Wakil Ketua Majelis Syura Partai Keadilan Sejahtera (PKS) ini menjelaskan umat Islam di Indonesia bersyukur dan bergembira menyambut datangnya bulan suci Ramadhan dan Hari Raya Idul Fitri dengan kondisi pandemi Covid-19 yang sudah semakin melandai. Karena selama dua tahun Ramadhan dan Idul Fitri, umat Islam senantiasa menuruti apa yang menjadi keputusan pemerintah. Jadi, jika kasusnya melandai, ada baiknya pemerintah menerapkan relaksasi kebijakan dan jangan menjadikan booster sebagai syarat.
“Apalagi terbukti grafik penyebaran Covid-19 jmsudah menurun. Tentu baik saja Pemerintah mengimbau, dan mengingatkan, untuk tetap disiplin dengan protokol kesehatan, sebagaimana sudah menjadi ketentuan dari MUI. Tetapi janganlah booster itu dijadikan sebagai syarat boleh salat Tarawih di masjid dengan segala dampak ikutannya. Karena bahkan di Masjidilharam di Makkah dan Madinah, umat bisa salat berjamaah, tanpa aturan-aturan yang memberatkan seperti PCR maupun booster,” pintanya.
Selain itu, HNW menegaskan keadilan sangat penting untuk dihadirkan di Indonesia yang majemuk ini, agar semua warga dan semua umat beragama merasa diperlakukan dengan adil dan sama terhormatnya.
”Umat Islam sebagai mayoritas penduduk di Indonesia tentu tidak minta diistimewakan atau dianakemaskan. Tetapi diberlakukan secara adil seperti umat-umat agama lain yang bisa melaksanakan kegiatan-kegiatan hari keagamaannya secara tenteram tanpa dibebani dengan perasaan diberlakukan tidak adil,” katanya.
Oleh karena itu, HNW mendesak agar pemerintah segera mengoreksi kebijakan yang meresahkan umat Islam seperti pernyataan soal syarat booster untuk bisa salat Tarawih di masjid dan mudik Lebaran, yang hanya menambah gaduh di tengah ketidakmampuan pemerintah hadirkan ketenteraman bagi rakyat akibat kenaikan harga-harga sembako.
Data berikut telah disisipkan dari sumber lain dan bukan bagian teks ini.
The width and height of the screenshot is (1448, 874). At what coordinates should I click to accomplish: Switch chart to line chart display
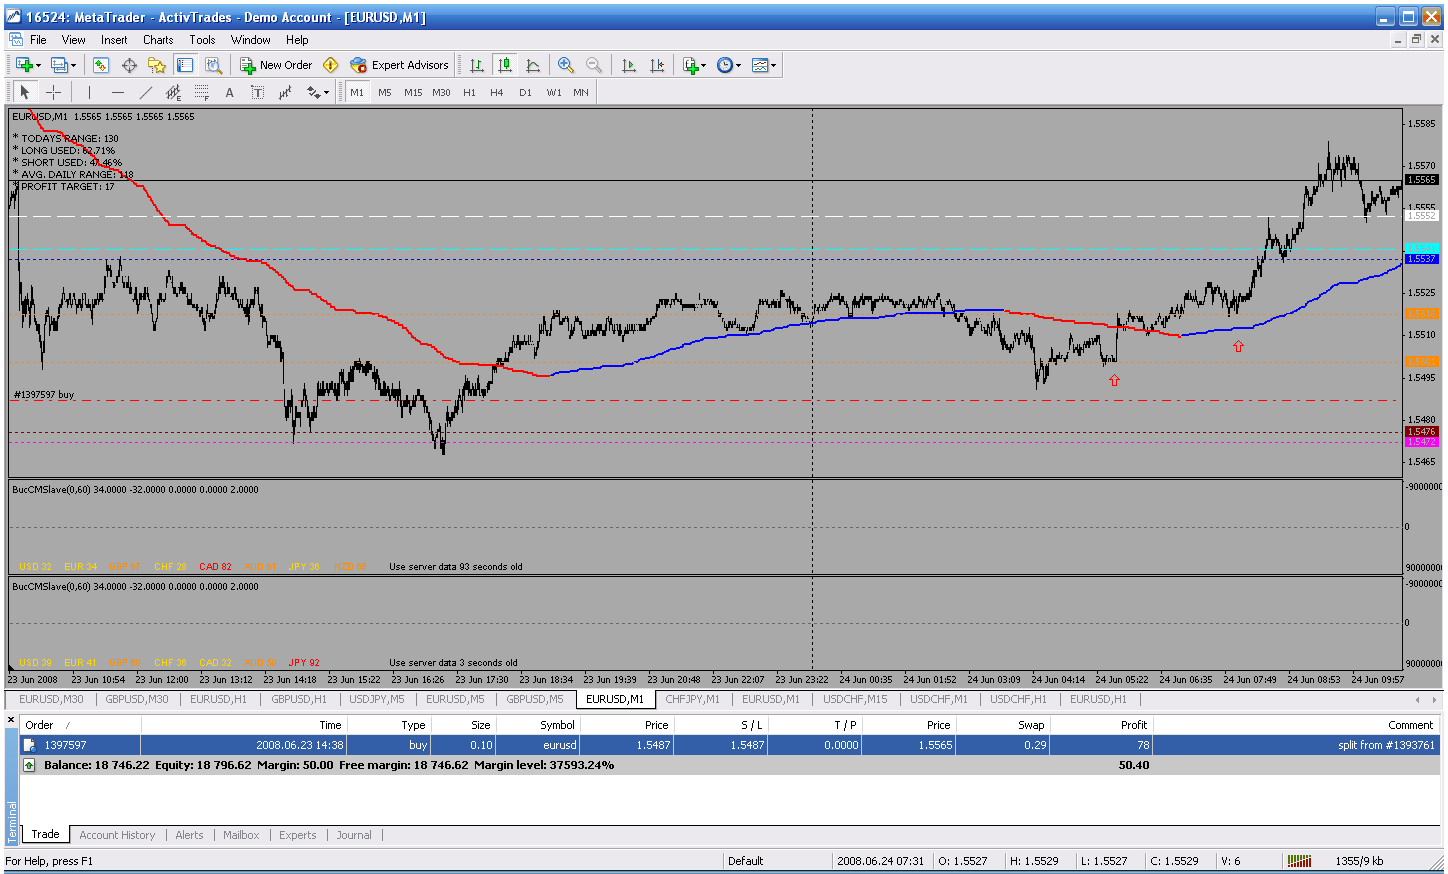pyautogui.click(x=533, y=65)
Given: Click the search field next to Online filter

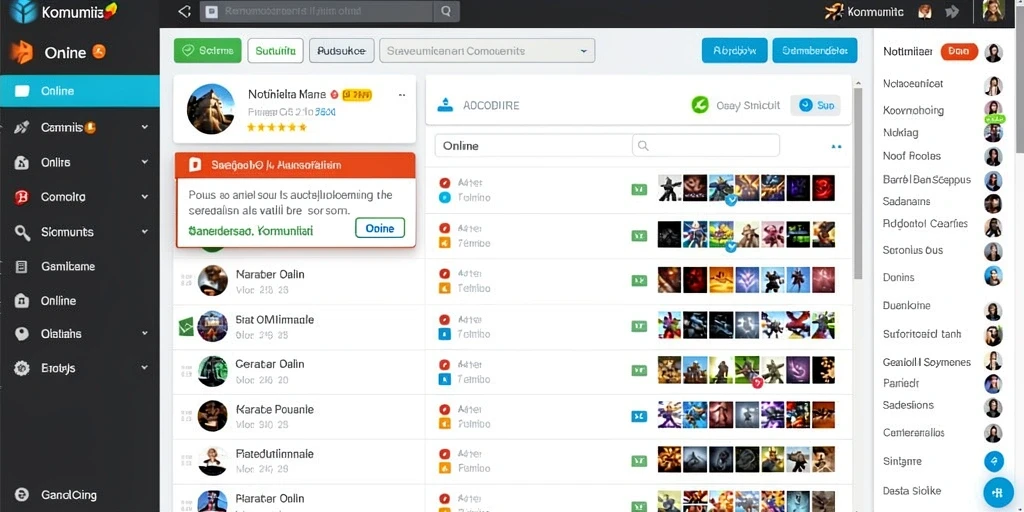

Karena kenaikan harga sembako tentunya juga meresahkan umat Islam yang menyambut tamu agung, bulan suci Ramadhan.
“Kita memang harus tetap waspada dengan pandemi Covid-19 yang belum sepenuhnya hilang. Namun, jangan sampai menakut-nakuti dan menghambat masyarakat yang sudah sangat senang menyambut dan beribadah di bulan suci Ramadhan,” tandasnya.
Dia menambahkan apalagi syarat booster itu tidak pernah diberlakukan bagi umat beragama lainnya saat akan mudik atau merayakan hari besar keagamaannya, sekalipun saat-saat itu grafik penyebaran Covid-19 sedang meninggi.
"Maka demi kemaslahatan untuk semua umat beragama termasuk umat Islam, agar dapat membangun kepercayaan masyarakat, meningkatkan partisipasi mereka dalam mengatasi Covid-19, ini maka ketentuan soal booster sebagai syarat diizinkan salat Tarawih di masjid dan mudik Lebaran itu, agar dicabut saja. Insya Allah segera berhentilah kegaduhan soal ini, dan harmoni antar pihak dapat makin diwujudkan,” pungkas Hidayat.